Ces mesures ont été notifiées le 9 février 2023 à Madame [C] [Z] qui les a contestées le 20 septembre 2023.
Après un renvoi, les parties ont été régulièrement convoquées à l'audience du 13 mai 2024.
A l'audience, la société [46], représentée, s'est référée à ses conclusions, auxquelles il est renvoyé, aux termes desquelles elle sollicite que Madame [C] [Z] soit déboutée de ses prétentions et le bénéfice de la priorité accordée au remboursement des dettes locatives.
Madame [C] [Z] et les autres créanciers n'ont comparu ni par écrit ni à l'audience.
L'affaire a été mise en délibéré au 23 juillet 2024 par mise à disposition au greffe.
MOTIFS
Sur la recevabilité du recours,
Il résulte de l'article R. 733-6 du code de la consommation, dans sa rédaction applicable au litige, que les mesures élaborées par la commission de surendettement des particuliers peuvent être contestées dans un délai de trente jours à compter de leur notification.
En l'espèce, les mesures ont été notifiées le 9 février 2023 de sorte que le recours en date du 20 septembre 2023 a été formé dans le délai légal de trente jours.
Par conséquent, il convient de déclarer recevable le recours formé par Madame [C] [Z] à l'encontre des mesures élaborées par la commission de surendettement des particuliers.
Sur le recours,
En vertu de l'article R.713-4 du code de la consommation, dans les cas où le juge statue par jugement, et lorsqu'il convoque les parties intéressées à une audience, la procédure est orale.

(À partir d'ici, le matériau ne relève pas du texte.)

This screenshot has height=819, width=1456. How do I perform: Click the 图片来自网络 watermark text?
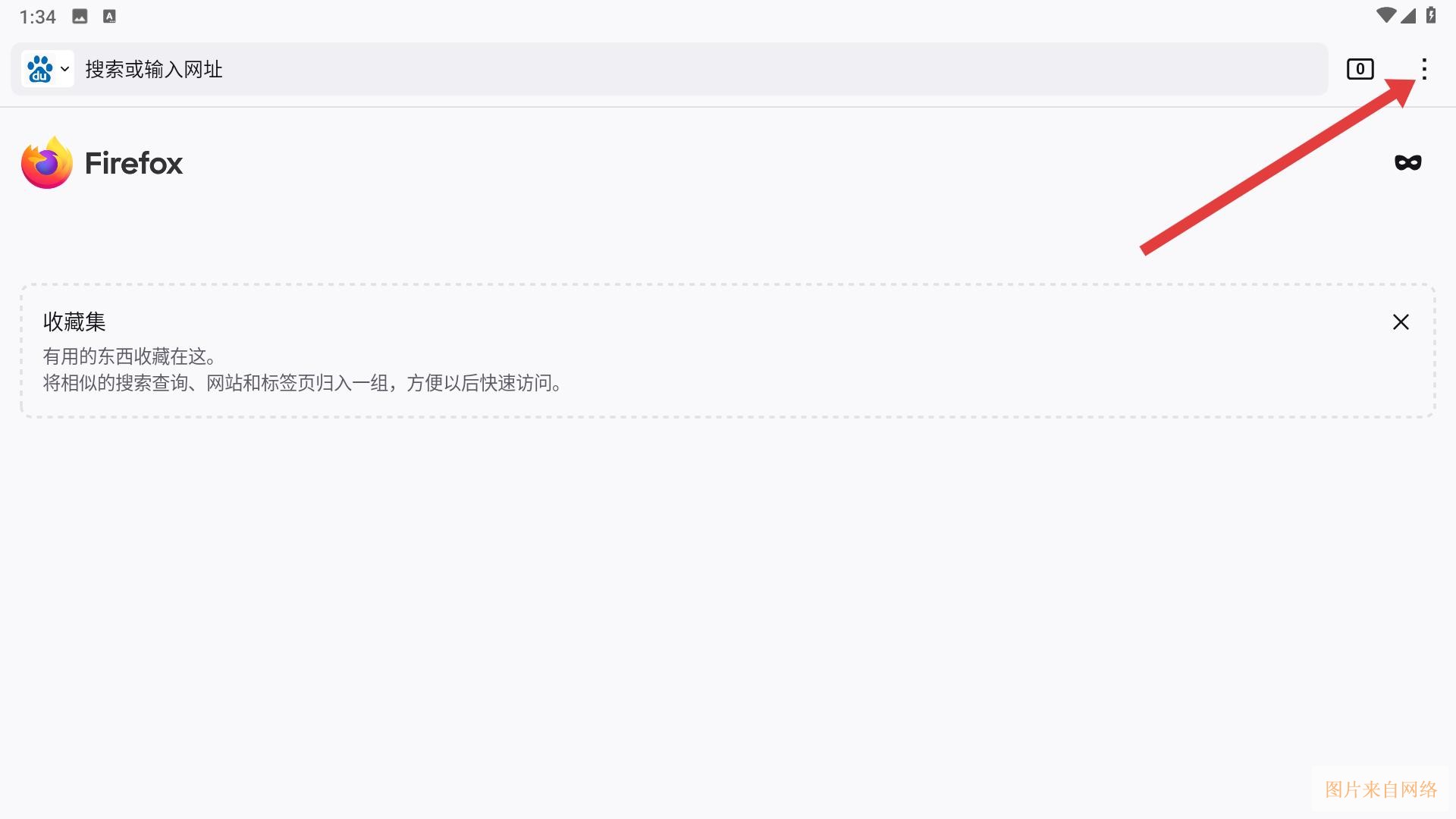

En application de l'article 446-1 du code de procédure civile qui définit l'oralité de la procédure, les parties présentent oralement à l'audience leurs prétentions et les moyens à leur soutien. Elles peuvent également se référer aux prétentions et aux moyens qu'elles auraient formulés par écrit. Les observations des parties sont notées au dossier ou consignées dans un procès-verbal.
Il résulte de ces dispositions que l'oralité de la procédure impose à chaque partie de comparaître ou de se faire représenter pour formuler valablement des prétentions, et d'en justifier.

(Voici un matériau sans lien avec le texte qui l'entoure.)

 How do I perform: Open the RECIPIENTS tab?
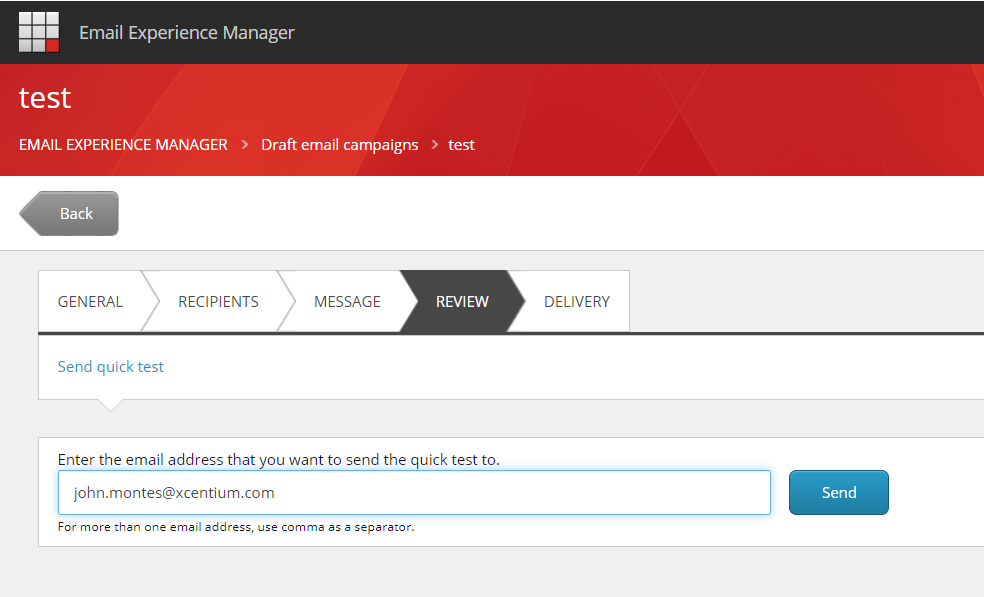218,302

En l'espèce, Madame [C] [Z] a sollicité un premier renvoi afin de pouvoir comparaître, ce qu'elle n'a finalement pas fait. Elle n'a pas non plus comparu par écrit. Ainsi, Madame [C] [Z] n'a pas soutenu ses prétentions et moyens.

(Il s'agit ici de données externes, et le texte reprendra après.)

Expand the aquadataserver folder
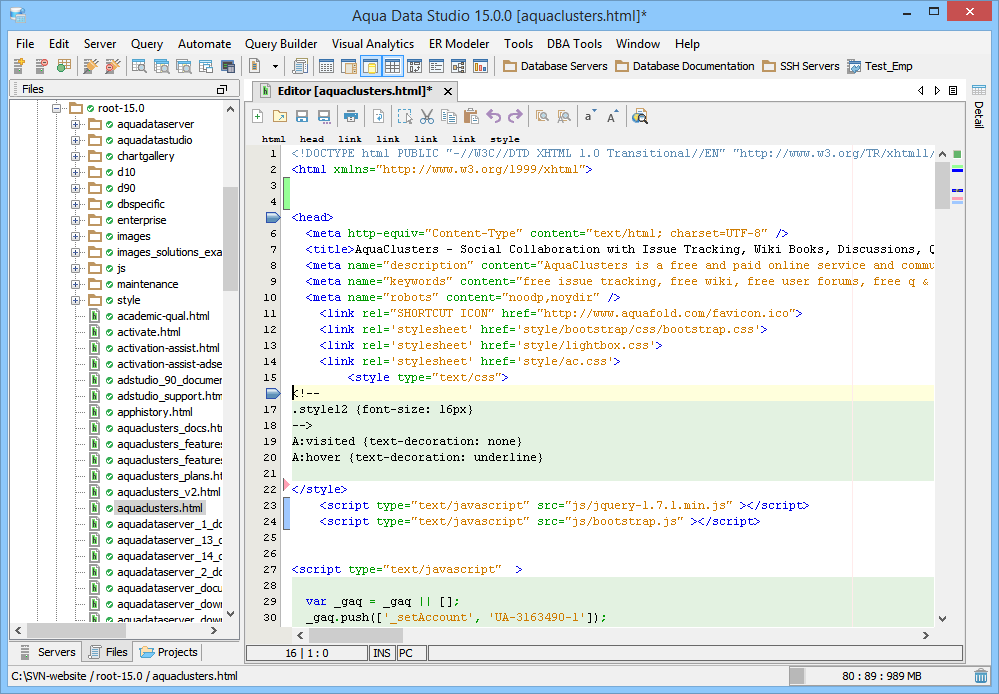999x694 pixels. [76, 124]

Par conséquent, il convient de constater que le juge ne se trouve saisi d’aucune demande ni d’aucun moyen émanant de Madame [C] [Z] de sorte que la décision de la commission du 31 août 2023 relative aux mesures imposées est exécutoire et s’applique.
PAR CES MOTIFS
Le juge des contentieux de la protection, statuant publiquement, par jugement réputé contradictoire et en premier ressort, rendu par mise à disposition au greffe,
DÉCLARE recevable le recours formé par Madame [C] [Z] à l’encontre des mesures imposées par la commission de surendettement des particuliers de [Localité 44] à son profit ;
CONSTATE que le recours n’est pas soutenu et qu’en conséquence, les mesures imposées par la commission de surendettement des particuliers de [Localité 44] le 31 août 2023 à l’égard de Madame [C] [Z] sont exécutoires et s’appliquent ;
LAISSE les dépens à la charge du Trésor Public ;
RAPPELLE que la présente décision est immédiatement exécutoire.